Consumer Reports: Samsung phone not actually water-resistant

“Commercials for the Samsung Galaxy S7 Edge showed hip-hop’s Lil Wayne pouring Champagne over the phone and dunking it in a fish tank. The Active version of the S7, which is available to AT&T customers for $800 and up, is being marketed as equally water-resistant,” Jerry Beilinson reports for Consumer Reports. “While Consumer Reports generally doesn’t evaluate phones for this feature, we do perform an immersion test when a manufacturer claims that its product is water-resistant. When we recently evaluated the Galaxy S7 Active, it failed this test.”

“Companies that label their devices ‘water-resistant’ can cite a variety of benchmarks,” Beilinson reports. “In this case, Samsung says its phone follows an engineering standard called IP68 that covers both dust- and water-resistance, and that the phone is designed to survive immersion in five feet of water for 30 minutes. That’s the spec we used in testing the Galaxy S7 Active.”
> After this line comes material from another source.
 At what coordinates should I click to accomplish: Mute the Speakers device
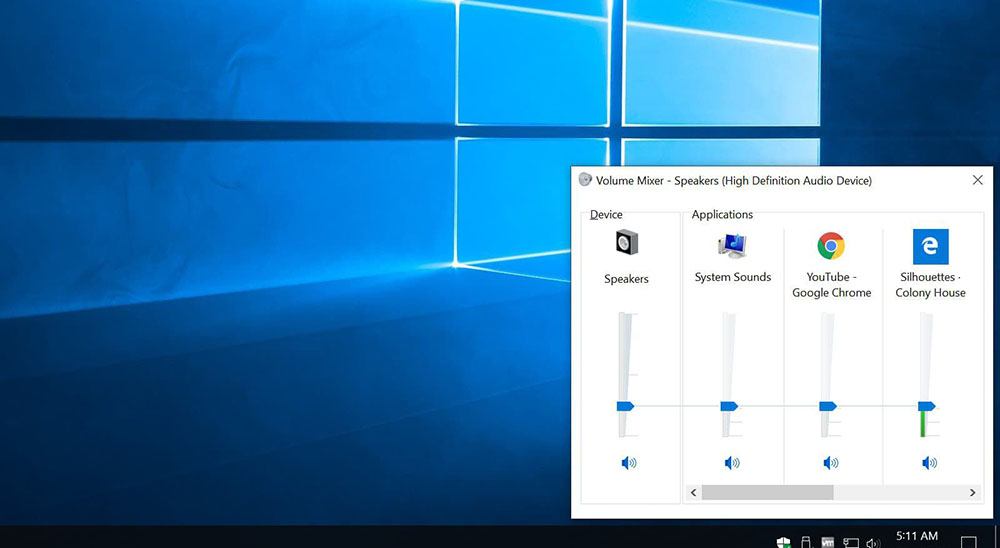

Consumer Reports technicians placed a Galaxy S7 Active in a water tank pressurized to 2.12 pounds-per-square-inch, the equivalent of just under five feet of water, and set a timer for 30 minutes. When we removed the phone, the screen was obscured by green lines, and tiny bubbles were visible in the lenses of the front- and rear-facing cameras. The touchscreen wasn’t responsive,” Beilinson reports. “Following our standard procedure when a sample fails an immersion test, we submitted a second Galaxy S7 Active to the same test. That phone failed as well.”
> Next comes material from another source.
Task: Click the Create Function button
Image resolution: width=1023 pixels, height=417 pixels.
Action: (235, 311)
Read more in the full article here.

MacDailyNews Take: Wait, the serial thieves are congenital liars, too? Say it ain’t so.

At their next iPhone event, Tim Cook should walk onstage, drop the new iPhone into a tank of water, and proceed with the presentation. At the end, after two hours or so, he should fish it out, turn it on, show it works, and thank everyone for coming.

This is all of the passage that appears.